**EXERCISE INPUT**
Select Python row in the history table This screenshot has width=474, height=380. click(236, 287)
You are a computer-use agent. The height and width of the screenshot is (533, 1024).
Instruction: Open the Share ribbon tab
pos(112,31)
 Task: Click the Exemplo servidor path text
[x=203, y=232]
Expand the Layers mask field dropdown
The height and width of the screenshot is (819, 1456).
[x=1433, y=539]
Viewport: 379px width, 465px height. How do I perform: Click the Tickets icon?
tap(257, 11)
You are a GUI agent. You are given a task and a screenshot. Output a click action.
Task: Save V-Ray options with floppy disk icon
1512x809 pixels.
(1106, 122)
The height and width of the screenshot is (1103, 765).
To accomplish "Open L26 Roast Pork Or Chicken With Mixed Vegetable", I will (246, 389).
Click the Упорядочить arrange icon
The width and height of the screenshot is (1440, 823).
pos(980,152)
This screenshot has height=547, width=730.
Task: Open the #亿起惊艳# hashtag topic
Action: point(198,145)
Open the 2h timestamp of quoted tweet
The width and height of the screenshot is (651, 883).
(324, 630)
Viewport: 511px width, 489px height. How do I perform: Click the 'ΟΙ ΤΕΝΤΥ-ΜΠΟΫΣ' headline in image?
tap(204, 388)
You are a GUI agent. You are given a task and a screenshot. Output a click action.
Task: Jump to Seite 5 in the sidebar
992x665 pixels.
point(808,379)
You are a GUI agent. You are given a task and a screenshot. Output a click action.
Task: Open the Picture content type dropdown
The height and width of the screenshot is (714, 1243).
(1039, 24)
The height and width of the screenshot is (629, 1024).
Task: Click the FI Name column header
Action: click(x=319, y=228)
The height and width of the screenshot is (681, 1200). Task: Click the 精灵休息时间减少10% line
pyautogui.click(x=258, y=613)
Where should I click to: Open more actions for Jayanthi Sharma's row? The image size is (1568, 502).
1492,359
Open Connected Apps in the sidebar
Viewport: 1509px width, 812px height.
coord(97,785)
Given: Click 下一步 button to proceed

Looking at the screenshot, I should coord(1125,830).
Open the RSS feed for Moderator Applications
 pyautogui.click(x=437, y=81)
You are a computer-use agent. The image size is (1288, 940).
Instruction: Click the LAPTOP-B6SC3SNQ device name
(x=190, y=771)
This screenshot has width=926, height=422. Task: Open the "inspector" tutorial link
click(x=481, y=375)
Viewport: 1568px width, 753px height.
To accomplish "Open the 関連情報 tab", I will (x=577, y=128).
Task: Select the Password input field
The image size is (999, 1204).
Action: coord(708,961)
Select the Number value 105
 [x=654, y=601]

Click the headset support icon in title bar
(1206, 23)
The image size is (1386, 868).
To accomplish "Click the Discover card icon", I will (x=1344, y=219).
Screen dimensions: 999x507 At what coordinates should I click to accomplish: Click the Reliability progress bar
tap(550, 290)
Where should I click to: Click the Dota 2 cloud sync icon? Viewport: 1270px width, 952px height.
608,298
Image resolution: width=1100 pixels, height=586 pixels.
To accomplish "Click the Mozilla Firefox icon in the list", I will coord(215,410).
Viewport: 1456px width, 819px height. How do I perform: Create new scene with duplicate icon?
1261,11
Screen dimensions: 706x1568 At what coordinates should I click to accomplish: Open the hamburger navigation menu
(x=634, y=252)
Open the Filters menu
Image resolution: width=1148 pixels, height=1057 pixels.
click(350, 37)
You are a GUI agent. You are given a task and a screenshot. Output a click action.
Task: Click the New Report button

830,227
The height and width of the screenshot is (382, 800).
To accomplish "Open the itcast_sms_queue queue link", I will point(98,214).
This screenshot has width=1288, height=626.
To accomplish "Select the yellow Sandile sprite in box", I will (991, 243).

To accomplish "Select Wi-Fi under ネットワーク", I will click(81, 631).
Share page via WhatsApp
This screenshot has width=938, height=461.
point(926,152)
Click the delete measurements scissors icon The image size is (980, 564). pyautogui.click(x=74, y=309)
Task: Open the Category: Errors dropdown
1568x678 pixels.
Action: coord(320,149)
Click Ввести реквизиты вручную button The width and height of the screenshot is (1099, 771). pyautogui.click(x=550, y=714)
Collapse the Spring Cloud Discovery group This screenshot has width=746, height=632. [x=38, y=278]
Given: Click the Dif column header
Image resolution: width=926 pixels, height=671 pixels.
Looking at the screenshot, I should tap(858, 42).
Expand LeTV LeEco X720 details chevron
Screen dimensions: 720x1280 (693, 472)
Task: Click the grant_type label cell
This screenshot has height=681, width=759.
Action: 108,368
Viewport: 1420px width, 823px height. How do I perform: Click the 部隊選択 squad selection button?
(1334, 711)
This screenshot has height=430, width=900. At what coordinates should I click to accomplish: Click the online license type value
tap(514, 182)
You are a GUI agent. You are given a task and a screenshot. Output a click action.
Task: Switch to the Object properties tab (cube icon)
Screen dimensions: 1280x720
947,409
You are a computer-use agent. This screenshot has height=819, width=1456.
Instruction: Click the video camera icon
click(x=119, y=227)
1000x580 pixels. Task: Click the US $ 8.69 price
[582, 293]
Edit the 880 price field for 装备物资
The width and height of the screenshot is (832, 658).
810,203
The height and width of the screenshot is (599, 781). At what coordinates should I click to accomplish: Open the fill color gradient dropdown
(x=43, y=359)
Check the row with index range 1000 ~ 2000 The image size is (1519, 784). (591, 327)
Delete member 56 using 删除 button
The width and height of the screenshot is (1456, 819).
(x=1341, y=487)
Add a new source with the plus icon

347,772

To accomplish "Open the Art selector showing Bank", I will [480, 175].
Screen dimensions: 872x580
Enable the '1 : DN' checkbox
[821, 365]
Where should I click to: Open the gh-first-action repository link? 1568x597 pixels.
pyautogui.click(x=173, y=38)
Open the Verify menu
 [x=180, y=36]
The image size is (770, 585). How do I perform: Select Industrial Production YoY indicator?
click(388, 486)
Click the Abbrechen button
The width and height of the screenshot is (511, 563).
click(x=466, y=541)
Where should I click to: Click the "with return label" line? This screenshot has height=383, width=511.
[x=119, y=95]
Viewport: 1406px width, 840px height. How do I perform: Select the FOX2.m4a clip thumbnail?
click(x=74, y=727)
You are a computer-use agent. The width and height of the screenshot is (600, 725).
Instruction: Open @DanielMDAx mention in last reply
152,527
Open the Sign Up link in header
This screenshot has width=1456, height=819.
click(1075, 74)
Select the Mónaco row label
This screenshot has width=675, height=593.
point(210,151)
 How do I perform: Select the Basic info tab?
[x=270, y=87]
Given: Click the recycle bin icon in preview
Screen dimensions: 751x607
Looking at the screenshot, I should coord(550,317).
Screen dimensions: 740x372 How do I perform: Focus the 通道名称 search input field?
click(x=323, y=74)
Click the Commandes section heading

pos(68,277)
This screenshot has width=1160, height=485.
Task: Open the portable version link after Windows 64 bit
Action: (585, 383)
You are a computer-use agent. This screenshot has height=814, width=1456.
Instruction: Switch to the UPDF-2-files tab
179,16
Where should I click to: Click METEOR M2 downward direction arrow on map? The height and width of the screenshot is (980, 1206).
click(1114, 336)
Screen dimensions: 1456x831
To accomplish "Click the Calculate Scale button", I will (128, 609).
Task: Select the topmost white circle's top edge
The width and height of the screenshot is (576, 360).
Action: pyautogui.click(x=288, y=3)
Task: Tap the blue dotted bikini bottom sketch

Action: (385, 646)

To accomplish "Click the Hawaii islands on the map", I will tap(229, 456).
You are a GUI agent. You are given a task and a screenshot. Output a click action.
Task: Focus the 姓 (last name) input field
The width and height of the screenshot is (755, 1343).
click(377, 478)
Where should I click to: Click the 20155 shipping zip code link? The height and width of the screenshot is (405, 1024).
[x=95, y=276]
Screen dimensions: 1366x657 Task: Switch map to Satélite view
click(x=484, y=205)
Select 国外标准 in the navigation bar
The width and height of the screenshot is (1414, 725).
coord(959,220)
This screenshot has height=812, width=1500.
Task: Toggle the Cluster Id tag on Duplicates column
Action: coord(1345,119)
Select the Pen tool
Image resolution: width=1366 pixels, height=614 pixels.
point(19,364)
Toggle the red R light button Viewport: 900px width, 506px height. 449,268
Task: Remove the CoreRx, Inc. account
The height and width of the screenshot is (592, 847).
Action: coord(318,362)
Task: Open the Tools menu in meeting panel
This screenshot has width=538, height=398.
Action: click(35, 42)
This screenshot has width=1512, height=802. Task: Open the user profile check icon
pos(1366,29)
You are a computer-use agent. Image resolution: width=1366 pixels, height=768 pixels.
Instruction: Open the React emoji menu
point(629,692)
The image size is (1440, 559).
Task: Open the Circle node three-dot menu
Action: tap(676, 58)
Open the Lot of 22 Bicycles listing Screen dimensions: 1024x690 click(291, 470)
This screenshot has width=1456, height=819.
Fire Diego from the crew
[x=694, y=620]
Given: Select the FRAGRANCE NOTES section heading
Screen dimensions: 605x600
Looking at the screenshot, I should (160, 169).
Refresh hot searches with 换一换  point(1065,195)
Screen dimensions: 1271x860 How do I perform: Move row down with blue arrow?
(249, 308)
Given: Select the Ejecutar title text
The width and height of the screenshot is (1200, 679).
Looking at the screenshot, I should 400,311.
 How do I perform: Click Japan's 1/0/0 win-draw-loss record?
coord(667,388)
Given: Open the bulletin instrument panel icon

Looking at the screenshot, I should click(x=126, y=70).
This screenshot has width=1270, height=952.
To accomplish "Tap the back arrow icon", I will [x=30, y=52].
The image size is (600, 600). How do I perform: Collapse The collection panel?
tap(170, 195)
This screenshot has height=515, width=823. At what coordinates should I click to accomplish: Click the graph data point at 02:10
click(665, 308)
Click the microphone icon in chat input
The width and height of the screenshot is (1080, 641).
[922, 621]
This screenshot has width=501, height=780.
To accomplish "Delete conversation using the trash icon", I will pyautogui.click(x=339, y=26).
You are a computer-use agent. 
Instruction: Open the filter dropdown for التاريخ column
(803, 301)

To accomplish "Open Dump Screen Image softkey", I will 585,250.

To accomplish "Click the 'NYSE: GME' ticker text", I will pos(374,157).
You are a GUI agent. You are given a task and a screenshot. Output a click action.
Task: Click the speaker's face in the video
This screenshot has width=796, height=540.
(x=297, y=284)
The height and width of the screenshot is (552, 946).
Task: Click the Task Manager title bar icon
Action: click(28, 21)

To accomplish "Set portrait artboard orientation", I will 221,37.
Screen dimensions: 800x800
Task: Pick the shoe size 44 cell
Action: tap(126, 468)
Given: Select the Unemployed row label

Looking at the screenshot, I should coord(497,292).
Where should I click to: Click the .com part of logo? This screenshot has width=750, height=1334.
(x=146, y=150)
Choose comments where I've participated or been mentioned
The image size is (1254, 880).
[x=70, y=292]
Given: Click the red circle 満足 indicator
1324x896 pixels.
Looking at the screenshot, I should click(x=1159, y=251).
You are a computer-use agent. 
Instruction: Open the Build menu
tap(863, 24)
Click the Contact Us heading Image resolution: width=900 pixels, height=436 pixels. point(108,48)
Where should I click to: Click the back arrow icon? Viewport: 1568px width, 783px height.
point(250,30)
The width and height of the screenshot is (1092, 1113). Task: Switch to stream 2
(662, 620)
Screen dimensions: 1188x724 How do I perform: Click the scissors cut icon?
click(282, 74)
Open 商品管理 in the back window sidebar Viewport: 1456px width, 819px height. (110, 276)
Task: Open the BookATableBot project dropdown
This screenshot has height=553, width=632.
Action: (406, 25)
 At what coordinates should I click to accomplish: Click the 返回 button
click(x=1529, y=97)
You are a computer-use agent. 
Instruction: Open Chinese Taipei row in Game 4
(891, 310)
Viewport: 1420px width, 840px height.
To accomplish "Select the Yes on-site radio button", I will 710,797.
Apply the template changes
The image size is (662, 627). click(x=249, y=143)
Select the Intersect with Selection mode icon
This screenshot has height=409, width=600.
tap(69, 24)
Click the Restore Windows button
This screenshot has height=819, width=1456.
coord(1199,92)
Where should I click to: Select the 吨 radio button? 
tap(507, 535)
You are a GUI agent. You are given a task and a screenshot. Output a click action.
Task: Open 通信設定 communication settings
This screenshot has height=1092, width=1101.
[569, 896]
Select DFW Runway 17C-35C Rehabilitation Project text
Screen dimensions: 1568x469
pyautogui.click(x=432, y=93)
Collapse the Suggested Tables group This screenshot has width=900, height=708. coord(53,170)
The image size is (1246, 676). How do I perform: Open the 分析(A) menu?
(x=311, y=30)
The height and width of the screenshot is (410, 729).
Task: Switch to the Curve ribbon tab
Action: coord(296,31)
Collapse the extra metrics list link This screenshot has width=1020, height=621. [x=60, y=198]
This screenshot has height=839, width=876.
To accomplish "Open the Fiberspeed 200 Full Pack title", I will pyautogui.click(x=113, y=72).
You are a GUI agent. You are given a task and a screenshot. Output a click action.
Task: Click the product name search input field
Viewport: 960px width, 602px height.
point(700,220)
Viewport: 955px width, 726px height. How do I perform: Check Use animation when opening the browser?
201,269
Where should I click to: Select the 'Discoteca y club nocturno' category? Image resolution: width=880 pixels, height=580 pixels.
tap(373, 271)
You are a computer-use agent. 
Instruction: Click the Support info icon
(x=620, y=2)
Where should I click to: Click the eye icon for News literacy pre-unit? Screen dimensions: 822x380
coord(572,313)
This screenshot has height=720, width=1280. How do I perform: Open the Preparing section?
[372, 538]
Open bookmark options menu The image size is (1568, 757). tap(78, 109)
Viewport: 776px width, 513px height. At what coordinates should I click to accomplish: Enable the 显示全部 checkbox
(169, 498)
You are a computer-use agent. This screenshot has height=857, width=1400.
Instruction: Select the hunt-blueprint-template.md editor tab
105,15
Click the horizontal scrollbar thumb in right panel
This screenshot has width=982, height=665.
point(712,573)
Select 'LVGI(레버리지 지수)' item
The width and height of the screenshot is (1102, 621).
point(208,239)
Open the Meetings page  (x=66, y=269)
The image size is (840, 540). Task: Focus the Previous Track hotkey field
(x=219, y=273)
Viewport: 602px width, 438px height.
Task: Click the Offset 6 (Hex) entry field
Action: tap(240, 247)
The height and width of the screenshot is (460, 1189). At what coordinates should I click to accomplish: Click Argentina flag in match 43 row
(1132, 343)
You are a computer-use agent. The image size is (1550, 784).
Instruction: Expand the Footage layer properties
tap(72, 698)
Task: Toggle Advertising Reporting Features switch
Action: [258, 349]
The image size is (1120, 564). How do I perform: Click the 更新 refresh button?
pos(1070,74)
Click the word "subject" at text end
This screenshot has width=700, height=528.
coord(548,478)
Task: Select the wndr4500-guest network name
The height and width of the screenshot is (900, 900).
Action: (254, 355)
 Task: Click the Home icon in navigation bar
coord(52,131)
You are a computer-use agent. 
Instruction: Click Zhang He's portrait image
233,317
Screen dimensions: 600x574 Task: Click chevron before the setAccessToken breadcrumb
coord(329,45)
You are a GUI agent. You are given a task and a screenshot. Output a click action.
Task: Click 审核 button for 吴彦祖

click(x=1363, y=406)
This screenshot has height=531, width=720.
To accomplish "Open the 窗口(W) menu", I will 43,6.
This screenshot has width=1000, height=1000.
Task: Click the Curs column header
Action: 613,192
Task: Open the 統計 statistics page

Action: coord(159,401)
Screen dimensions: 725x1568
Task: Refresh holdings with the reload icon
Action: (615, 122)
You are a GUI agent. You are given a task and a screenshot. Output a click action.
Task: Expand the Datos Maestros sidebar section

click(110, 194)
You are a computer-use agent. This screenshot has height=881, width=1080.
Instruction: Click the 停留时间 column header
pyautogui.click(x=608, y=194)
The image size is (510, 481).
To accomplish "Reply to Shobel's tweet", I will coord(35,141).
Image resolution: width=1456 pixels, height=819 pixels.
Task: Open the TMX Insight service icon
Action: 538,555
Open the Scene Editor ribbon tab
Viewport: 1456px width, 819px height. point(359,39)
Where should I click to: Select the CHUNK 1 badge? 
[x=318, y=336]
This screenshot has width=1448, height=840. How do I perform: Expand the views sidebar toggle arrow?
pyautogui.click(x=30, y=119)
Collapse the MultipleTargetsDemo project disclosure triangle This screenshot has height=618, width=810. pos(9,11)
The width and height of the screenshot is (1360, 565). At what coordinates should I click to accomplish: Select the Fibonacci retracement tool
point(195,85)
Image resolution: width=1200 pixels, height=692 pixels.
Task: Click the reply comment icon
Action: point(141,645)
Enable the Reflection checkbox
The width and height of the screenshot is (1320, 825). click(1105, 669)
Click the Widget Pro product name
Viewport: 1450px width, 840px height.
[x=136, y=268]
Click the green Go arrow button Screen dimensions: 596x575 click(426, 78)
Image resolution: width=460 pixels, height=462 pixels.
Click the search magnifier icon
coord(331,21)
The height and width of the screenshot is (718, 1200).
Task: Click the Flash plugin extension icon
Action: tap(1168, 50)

**WRITTEN INSTRUCTION**
Edit the data from the line with "Enable the Reflection checkbox" through the end, replacing "magnifier" with "magnifying glass" and keeping everything else the same. Return only those lines.

**TASK OUTPUT**
Enable the Reflection checkbox
The width and height of the screenshot is (1320, 825). click(1105, 669)
Click the Widget Pro product name
Viewport: 1450px width, 840px height.
[x=136, y=268]
Click the green Go arrow button Screen dimensions: 596x575 click(426, 78)
Image resolution: width=460 pixels, height=462 pixels.
Click the search magnifying glass icon
coord(331,21)
The height and width of the screenshot is (718, 1200).
Task: Click the Flash plugin extension icon
Action: tap(1168, 50)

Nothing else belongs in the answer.